[RFC PATCH net-next 12/12] vhost_net: batch submitting XDP buffers to underlayer sockets

From: Jason Wang
Date: Mon May 21 2018 - 04:10:45 EST


This patch implements XDP batching for vhost_net with tun.
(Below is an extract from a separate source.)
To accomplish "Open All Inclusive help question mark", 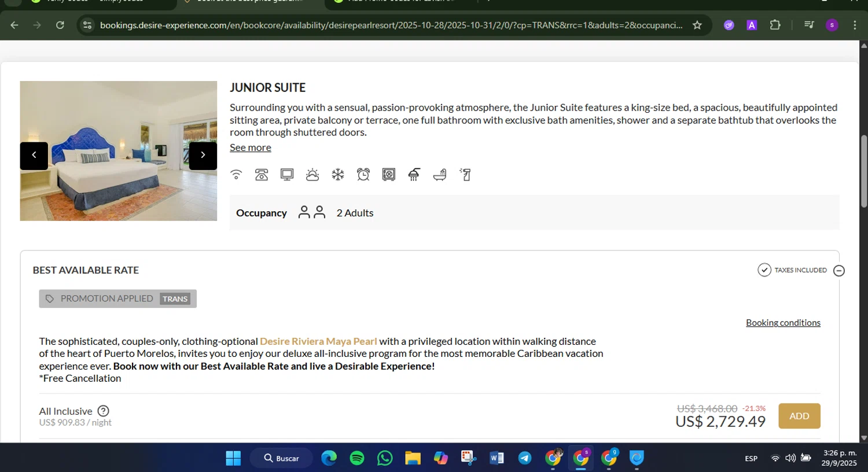I will (x=103, y=411).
This is
done by batching XDP buffs in vhost and submit them when:

- vhost_net can not build XDP buff (mostly because of the size of packet)
- #batched exceeds the limitation (VHOST_NET_RX_BATCH).
- tun accept a batch of XDP buff through msg_control and process them
in a batch

With this tun XDP can benefit from e.g batch transmission during
XDP_REDIRECT or XDP_TX.

Tests shows 21% improvement on TX pps (from ~3.2Mpps to ~3.9Mpps)
while transmitting through testpmd from guest to host by
xdp_redirect_map between tap0 and ixgbe.

Signed-off-by: Jason Wang <jasowang@xxxxxxxxxx>
---
drivers/net/tun.c | 36 +++++++++++++++++----------
drivers/vhost/net.c | 71 ++++++++++++++++++++++++++++++++++++-----------------
2 files changed, 71 insertions(+), 36 deletions(-)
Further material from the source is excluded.